▶ _Source extract_:
Wednesday, May 23, 2012

Underwater

Between the air and the water a steel wave quivers.  What people call the surface is also a ceiling.  A looking glass above, watered silk below.  Nothing is torn on the way through.  Only a few bubbles mark the diver's channel and behind him the frontier soon closes.  But once the threshold is crossed you can turn back slowly and look up: that dazzling screen is the border between two worlds, as clear to the one as to the other.  Behind the looking glass the sky is made of water.
Philippe Diole. The Undersea Adventure. 1951


Yes, I love it. The sea is everything. It covers seven-tenths of the terrestrial globe.
Its breath is pure and healthy. It is an immense desert where man is never alone for he feels life, quivering around him on every side.  There is supreme tranquility. The sea does not belong to despots. On its surface iniquitous rights can still be exercised, men can fight there, devour each other there, and transport all terrestrial horrors there. But at thirty feet below its level their power ceases,  their influence dies out, their might disappears.

▶ _Exercise goal_: In the Underwater post, what share of the terrestrial globe does the sea cover?

▶ _Given data_:
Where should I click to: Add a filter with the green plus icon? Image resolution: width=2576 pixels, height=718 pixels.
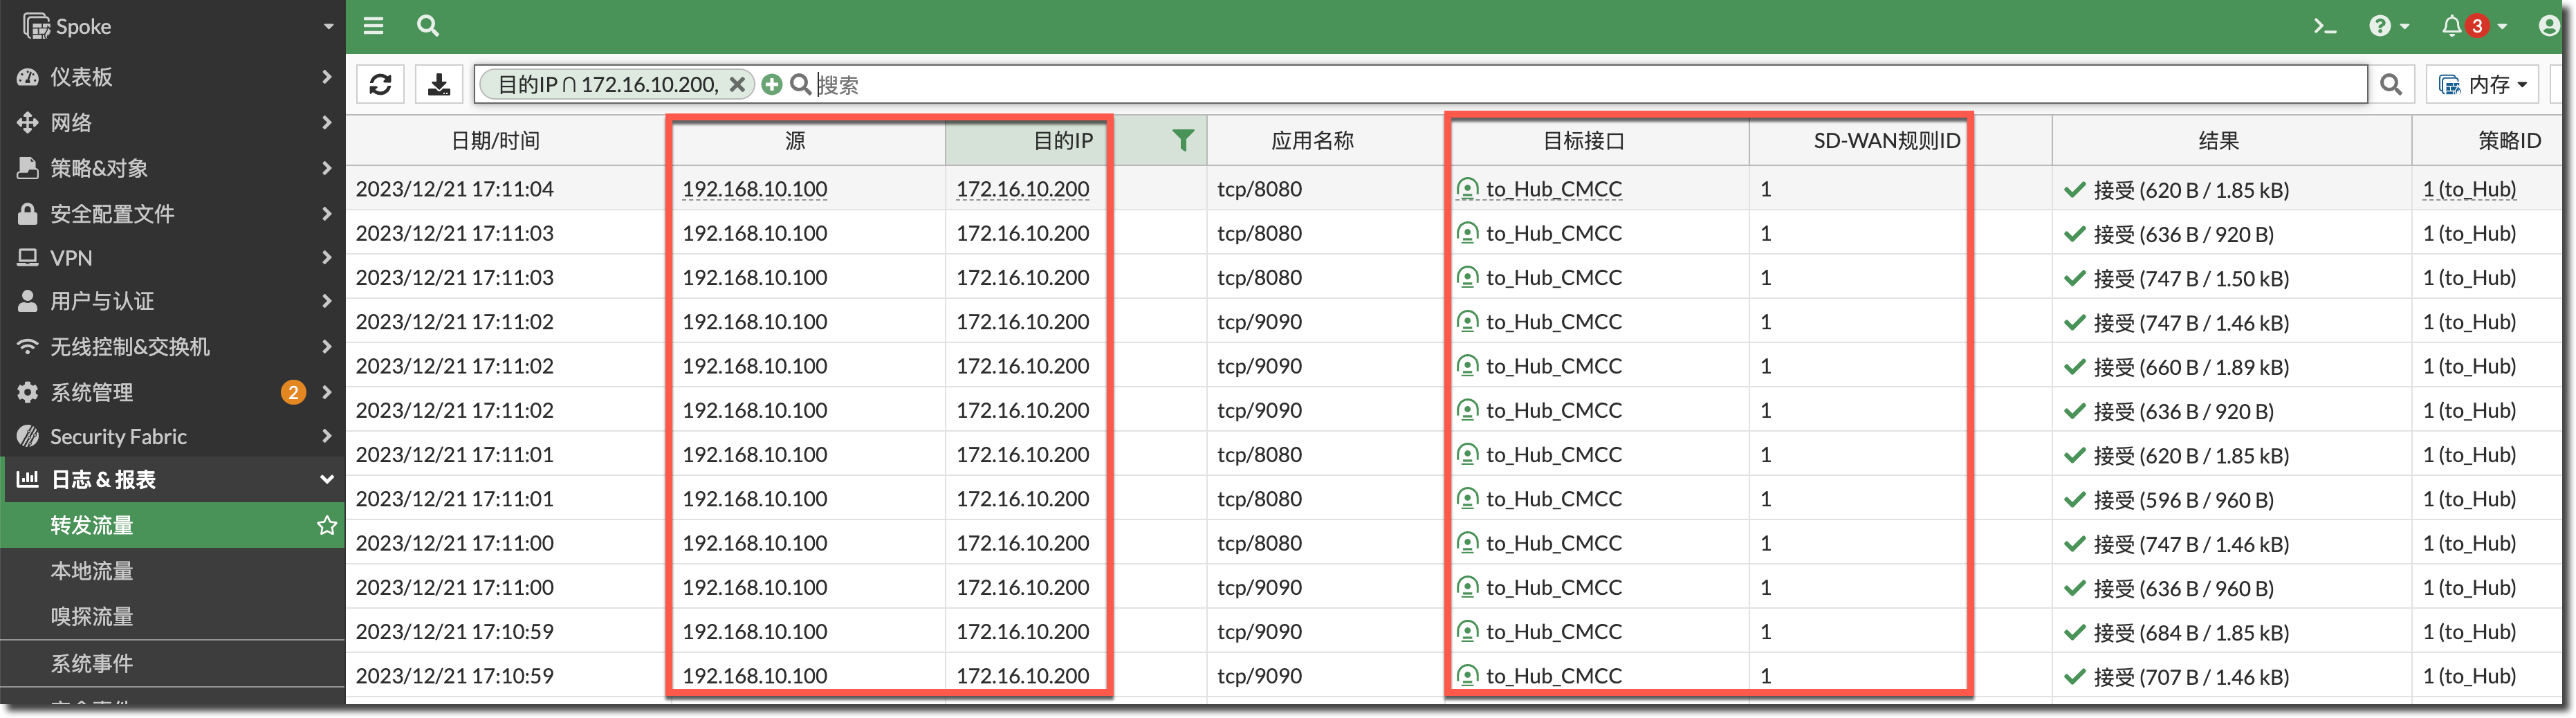pyautogui.click(x=771, y=85)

▶ _Worked answer_: Seven-tenths.